The story of a race of warrior women first appeared in Greek mythology, but excavations across the north and east of the Black Sea region revealed that worrier women like the Amazons really existed.

  • In December 2019, the graves of four female warriors from the 4th Century BC Sarmatian region were found in the village of Devitsa - now Western Russia.
  • Excavations within the modern borders of Iran have revealed the existence of female warriors.
  • Experts have identified depictions of women in battle with Greek men on vases and other ceramics.
  • By the 470s, the Greeks began to refer to representations of the Persians as the Amazons.


According to Herodotus, a 5th-Century Greek writer and geographer, the Amazons maintained an idyllic all-female existence in modern-day Turkey.
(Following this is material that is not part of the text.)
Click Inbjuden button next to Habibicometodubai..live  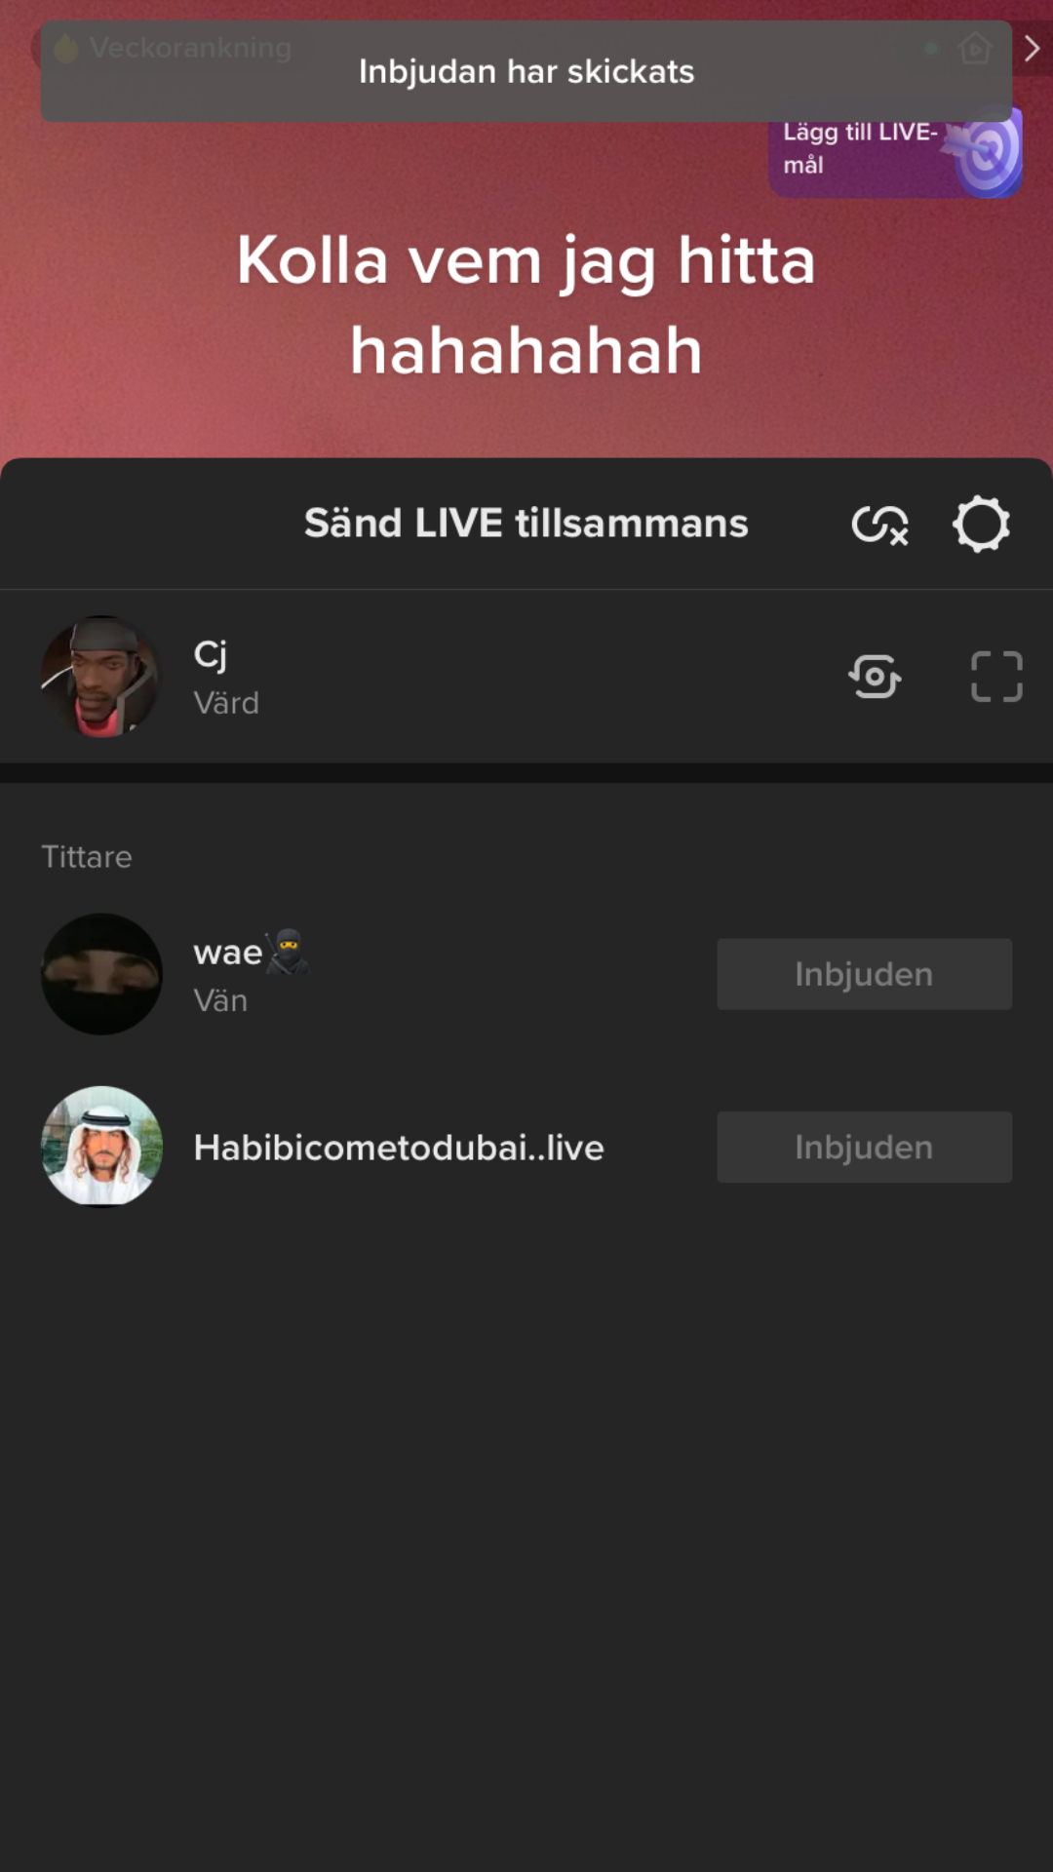tap(864, 1148)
The women pillaged the Persian Empire and procreated with neighbouring tribes, raising the baby girls.

They met their fate in a battle against the Greeks in Thermodon. The Amazons eventually entered Scythia near the Black Sea and joined forces. Their descendants are the Sarmatians.


Besides Greece, many ancient cultures told tales of warrior women such as Persia, Egypt, Rome, Caucasus, Central Asia, Mongolia, India, and China.

In the US, the comic book character of Wonder Woman, inspired by the Amazonian warrior woman mythos, was created in 1941 by psychologist William Moulton Marston. The story goes that the Amazon Princess Diana was moulded out of clay by her mother Hippolyta and brought to life by the gods.


William Moulton Marston describes his narrative objective as "psychological propaganda for a new type of woman who should, I believe, rule the world."

The birth of this feminist character happened just as the attack on Pearl Harbour brought Americans into World War Two. The conflict gave women the option to enlist, enter factories and workplaces, and building expertise in fields secured for men. After the war, most women went back to their homes, but in their hearts, the Wonder Woman had emerged and could not be repressed.